Problem: For the string "agent", state the number of lines in the data that contain it, and nothing else.

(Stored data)

--

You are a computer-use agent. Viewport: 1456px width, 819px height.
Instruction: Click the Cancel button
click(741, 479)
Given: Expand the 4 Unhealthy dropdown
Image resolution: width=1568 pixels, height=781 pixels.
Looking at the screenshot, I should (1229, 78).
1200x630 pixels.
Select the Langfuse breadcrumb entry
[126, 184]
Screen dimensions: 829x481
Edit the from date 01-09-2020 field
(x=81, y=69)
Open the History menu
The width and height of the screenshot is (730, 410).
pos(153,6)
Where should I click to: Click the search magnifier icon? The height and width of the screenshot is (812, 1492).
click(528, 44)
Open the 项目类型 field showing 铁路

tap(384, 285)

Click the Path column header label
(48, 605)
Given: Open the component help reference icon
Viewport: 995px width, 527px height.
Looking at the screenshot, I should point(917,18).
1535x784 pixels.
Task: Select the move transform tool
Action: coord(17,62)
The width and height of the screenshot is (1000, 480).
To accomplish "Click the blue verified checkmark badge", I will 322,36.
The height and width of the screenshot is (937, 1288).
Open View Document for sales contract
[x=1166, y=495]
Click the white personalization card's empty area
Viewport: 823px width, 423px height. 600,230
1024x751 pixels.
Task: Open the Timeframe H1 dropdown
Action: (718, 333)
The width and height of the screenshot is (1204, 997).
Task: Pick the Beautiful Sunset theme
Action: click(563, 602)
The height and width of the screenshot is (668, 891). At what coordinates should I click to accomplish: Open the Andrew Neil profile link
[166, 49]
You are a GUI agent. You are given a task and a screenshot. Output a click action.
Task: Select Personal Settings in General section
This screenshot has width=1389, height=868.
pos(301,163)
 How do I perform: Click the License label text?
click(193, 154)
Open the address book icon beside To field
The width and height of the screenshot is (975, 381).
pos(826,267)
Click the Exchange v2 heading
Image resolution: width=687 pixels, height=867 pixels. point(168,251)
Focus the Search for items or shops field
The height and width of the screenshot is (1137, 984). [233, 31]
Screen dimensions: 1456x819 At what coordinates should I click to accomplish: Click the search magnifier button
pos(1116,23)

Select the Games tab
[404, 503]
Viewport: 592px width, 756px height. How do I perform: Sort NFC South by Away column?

--

Task result: 2